LAUSR

Dysfunction of vascular smooth muscle cells (VSMCs) may be linked to intracranial aneurysm (IA) formation. VSMCs possess a phenotypic plasticity, capable of changing from a mature, contractile to a less differentiated, synthetic phenotype. In this study, we identify a microRNA candidate miR-331-3p that participates in regulating differentiation properties of VSMCs. The expression of TNF-α and CD14 was quantified in IA wall tissues obtained from 96 IA patients and their associations with clinicopathological features of IA were assessed. Then the interactions between miR-331-3p, TNF-α and CD14 were evaluated by determination of luciferase activity.
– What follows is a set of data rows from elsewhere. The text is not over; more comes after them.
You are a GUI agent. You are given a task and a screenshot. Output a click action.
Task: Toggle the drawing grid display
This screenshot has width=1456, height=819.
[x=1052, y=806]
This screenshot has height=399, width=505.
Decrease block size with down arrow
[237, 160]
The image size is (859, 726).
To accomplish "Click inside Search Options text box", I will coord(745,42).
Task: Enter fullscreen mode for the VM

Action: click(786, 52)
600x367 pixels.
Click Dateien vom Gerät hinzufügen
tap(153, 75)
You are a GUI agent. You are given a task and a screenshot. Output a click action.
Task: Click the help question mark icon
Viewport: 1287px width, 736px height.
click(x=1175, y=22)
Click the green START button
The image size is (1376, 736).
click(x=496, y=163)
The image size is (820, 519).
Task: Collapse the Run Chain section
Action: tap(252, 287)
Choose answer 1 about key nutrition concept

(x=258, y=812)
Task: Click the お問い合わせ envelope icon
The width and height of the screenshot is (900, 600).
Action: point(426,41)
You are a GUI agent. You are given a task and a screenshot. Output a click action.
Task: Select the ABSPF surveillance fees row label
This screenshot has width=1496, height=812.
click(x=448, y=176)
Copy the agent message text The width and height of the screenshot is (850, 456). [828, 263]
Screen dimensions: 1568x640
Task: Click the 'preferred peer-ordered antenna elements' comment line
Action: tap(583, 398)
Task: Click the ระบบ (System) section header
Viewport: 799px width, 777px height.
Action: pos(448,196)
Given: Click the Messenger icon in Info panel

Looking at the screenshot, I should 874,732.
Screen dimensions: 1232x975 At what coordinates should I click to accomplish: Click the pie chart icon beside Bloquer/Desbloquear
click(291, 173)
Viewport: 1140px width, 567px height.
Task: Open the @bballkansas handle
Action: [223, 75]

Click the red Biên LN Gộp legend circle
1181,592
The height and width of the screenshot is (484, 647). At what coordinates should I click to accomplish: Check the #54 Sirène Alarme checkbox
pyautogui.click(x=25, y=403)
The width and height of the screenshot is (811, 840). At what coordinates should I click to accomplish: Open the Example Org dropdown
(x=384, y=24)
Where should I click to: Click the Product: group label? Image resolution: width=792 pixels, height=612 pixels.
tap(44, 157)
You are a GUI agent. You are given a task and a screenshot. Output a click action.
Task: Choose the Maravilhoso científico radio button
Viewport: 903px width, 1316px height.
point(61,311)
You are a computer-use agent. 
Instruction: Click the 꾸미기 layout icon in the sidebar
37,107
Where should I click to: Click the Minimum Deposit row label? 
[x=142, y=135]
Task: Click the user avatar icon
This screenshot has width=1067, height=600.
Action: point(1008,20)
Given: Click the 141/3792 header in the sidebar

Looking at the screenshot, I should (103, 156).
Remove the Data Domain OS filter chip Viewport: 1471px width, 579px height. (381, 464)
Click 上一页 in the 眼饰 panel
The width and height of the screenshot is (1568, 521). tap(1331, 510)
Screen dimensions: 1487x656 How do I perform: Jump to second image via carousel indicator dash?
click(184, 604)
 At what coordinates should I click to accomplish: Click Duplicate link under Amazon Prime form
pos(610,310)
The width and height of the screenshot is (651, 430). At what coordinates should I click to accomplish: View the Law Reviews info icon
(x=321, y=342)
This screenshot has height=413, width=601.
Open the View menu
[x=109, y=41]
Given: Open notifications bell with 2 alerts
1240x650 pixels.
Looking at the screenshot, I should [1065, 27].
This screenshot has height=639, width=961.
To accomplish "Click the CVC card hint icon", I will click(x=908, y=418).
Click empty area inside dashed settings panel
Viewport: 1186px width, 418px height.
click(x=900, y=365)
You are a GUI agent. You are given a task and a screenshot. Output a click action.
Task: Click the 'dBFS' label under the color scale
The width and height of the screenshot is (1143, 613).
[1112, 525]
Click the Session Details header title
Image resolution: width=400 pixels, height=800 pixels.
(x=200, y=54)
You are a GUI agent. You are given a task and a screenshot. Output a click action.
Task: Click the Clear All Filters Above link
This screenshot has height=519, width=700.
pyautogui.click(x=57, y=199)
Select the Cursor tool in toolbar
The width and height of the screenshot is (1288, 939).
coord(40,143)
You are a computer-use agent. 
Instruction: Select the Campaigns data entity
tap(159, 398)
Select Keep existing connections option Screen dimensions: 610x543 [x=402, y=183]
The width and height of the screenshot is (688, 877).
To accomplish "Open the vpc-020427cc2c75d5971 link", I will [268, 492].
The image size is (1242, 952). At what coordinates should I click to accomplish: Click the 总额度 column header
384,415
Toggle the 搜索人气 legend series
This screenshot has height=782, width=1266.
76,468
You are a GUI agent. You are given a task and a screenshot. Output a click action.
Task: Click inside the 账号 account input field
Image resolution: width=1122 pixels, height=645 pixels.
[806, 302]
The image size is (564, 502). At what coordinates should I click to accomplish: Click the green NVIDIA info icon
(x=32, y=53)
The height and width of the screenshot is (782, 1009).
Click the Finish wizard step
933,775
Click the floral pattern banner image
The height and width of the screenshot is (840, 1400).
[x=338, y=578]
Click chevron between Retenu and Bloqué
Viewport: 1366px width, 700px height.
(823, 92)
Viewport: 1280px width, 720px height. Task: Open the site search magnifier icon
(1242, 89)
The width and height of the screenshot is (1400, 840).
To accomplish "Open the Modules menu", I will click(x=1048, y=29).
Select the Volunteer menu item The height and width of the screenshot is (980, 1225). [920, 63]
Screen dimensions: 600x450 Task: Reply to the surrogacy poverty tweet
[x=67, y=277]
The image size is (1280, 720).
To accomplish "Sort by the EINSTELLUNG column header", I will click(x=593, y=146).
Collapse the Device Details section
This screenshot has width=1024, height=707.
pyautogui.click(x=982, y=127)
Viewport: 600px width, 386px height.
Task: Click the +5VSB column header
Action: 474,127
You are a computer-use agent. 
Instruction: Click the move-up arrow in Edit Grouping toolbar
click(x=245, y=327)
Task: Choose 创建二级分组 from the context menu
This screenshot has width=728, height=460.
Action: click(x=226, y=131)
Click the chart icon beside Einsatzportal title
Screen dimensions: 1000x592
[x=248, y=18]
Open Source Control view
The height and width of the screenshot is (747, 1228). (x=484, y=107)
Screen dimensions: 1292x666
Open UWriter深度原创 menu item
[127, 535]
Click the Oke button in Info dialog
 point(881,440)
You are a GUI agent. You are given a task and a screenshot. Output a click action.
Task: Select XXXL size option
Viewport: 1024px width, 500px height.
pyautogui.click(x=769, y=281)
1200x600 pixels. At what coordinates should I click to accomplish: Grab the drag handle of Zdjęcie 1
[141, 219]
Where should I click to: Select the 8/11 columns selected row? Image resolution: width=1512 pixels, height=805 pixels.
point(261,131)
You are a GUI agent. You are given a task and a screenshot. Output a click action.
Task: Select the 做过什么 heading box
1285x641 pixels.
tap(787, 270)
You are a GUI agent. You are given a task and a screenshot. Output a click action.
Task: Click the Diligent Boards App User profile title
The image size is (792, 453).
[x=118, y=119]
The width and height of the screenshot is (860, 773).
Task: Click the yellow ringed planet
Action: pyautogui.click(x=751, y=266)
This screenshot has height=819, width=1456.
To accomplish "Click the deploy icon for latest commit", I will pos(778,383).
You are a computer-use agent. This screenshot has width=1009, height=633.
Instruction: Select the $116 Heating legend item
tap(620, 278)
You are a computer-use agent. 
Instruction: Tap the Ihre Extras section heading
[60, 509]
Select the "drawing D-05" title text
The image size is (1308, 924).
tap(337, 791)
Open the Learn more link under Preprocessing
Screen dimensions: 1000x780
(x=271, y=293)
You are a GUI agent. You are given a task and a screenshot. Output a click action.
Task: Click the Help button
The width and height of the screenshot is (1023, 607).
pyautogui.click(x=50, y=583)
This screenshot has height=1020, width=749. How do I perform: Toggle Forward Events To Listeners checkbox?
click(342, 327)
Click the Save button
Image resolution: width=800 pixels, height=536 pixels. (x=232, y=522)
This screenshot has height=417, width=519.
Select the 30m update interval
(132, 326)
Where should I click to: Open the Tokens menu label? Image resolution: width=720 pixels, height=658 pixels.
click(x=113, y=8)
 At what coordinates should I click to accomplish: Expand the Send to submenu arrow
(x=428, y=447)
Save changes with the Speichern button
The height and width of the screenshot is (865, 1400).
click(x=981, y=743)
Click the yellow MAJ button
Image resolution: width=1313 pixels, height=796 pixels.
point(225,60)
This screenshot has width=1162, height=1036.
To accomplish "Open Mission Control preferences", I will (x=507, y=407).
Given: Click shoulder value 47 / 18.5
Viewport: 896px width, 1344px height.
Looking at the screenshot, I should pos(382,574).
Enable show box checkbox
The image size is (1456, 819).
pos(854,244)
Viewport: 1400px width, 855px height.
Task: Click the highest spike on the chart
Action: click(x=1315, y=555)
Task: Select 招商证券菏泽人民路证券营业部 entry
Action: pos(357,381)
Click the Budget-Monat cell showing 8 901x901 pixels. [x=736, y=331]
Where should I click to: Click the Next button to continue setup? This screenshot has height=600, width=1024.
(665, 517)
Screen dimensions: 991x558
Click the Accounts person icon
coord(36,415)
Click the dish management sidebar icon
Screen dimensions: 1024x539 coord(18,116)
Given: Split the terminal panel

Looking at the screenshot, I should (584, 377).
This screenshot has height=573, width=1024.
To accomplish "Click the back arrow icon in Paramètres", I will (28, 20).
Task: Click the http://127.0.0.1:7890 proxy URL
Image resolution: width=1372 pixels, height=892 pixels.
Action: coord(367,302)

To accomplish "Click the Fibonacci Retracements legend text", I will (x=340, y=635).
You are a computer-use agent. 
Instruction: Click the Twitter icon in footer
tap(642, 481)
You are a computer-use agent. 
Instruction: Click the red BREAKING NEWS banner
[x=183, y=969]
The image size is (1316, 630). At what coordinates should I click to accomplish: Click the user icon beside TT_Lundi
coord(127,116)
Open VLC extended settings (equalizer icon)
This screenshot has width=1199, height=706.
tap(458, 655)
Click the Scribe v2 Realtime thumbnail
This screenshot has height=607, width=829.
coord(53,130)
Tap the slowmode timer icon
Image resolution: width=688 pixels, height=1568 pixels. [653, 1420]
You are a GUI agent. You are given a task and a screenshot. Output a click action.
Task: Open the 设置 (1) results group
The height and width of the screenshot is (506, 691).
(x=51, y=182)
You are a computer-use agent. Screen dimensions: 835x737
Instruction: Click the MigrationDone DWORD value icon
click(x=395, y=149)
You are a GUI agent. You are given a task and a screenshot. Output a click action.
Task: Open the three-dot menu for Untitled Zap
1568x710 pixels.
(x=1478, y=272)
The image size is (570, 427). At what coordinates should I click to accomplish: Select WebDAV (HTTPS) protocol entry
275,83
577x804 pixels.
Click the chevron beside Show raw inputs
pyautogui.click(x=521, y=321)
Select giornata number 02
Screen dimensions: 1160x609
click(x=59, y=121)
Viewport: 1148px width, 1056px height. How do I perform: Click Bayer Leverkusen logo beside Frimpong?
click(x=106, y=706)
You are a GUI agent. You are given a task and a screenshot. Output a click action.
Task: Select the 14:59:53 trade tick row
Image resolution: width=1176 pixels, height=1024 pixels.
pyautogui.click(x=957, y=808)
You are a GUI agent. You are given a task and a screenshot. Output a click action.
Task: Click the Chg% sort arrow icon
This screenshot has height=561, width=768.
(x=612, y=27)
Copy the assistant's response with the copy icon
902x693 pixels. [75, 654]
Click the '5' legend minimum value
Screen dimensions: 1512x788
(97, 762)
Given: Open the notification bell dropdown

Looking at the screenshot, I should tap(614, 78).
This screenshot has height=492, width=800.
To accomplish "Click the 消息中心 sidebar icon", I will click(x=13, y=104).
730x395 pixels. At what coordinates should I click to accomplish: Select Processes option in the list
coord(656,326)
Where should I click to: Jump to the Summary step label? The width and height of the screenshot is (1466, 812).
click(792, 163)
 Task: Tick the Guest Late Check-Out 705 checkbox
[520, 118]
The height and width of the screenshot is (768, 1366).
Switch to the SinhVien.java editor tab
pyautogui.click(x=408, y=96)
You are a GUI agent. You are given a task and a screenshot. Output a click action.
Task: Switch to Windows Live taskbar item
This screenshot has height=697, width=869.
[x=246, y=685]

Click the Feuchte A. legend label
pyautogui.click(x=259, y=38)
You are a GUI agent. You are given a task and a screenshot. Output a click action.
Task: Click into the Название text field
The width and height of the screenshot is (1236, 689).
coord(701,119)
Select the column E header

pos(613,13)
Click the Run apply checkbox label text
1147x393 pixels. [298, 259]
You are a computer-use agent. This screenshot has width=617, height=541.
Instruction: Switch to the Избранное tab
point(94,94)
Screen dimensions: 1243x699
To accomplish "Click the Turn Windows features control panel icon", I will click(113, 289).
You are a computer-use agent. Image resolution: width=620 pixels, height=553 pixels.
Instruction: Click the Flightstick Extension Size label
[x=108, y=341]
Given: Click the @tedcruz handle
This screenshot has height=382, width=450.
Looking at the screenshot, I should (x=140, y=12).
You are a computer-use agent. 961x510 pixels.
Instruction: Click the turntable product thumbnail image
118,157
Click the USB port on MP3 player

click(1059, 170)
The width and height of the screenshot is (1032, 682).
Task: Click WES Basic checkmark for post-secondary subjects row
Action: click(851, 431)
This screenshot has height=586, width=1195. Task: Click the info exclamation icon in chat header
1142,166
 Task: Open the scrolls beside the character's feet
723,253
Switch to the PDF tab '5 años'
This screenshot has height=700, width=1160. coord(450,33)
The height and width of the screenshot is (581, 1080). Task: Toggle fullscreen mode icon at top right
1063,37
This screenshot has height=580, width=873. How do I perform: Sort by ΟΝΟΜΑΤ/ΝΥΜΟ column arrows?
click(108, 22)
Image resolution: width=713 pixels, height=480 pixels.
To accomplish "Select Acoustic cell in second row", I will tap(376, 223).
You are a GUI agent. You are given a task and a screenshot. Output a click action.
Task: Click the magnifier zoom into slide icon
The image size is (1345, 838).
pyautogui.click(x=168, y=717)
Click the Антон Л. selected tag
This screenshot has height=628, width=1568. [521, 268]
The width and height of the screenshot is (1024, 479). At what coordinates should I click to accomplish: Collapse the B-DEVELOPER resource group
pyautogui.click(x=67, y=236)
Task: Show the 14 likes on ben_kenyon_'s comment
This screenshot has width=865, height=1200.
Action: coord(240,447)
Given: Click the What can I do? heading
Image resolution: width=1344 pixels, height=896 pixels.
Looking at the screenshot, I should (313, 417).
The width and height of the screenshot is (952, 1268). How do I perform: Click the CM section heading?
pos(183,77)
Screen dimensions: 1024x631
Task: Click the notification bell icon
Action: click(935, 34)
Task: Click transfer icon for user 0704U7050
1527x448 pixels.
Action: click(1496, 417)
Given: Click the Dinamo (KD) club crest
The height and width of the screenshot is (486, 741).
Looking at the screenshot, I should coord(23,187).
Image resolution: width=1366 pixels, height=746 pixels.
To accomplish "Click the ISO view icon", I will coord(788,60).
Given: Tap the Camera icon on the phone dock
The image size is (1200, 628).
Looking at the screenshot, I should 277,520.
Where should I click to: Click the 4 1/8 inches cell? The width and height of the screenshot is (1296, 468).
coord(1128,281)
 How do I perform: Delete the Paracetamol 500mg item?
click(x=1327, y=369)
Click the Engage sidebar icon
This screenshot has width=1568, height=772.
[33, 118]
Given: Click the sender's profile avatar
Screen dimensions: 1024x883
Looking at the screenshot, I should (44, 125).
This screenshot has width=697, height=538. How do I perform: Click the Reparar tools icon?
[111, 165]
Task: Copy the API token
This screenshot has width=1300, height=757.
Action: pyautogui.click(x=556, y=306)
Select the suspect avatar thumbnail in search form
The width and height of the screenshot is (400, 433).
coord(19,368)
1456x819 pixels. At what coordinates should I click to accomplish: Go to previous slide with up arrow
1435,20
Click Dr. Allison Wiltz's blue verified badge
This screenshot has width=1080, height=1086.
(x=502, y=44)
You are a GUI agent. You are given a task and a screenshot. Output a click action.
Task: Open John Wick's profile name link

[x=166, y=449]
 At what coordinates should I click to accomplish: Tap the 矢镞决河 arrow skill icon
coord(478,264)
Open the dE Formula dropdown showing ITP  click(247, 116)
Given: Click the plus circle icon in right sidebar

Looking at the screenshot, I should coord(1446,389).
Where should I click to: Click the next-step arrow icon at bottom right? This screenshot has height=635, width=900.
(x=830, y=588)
Differentiated properties of VSMCs were assessed from phenotypic markers of contractile VSMCs, a-SMA and E-cadherin, and of synthetic VSMCs, ICAM-1, MCP-1, IL-6, MMP-2 and MMP-9. Rat IA models by ligation of left carotid artery and left renal artery and histological analysis of induced IAs were performed. The TNF-α and CD14 was highly expressed in IA wall tissues and associated with the type and diameter of aneurysm. Depletion of TNF-α or CD14 retarded VSMC apoptosis and transformation to the synthetic type but facilitated cell proliferation. Elevations in miR-331-3p, a direct negative regulator of both TNF-α and CD14, also reduced VSMC apoptosis and prevented VSMCs from synthetic type and increase their proliferation. Furthermore, miR-331-3p was demonstrated to inhibit the formation of IA by down-regulating TNF-α and CD14 in vivo. In conclusion, miR-331-3p maintains the contractile type of VSMCs, thus possibly inhibiting the progression of IA. These findings provide potential new strategies for the clinical treatment of IA.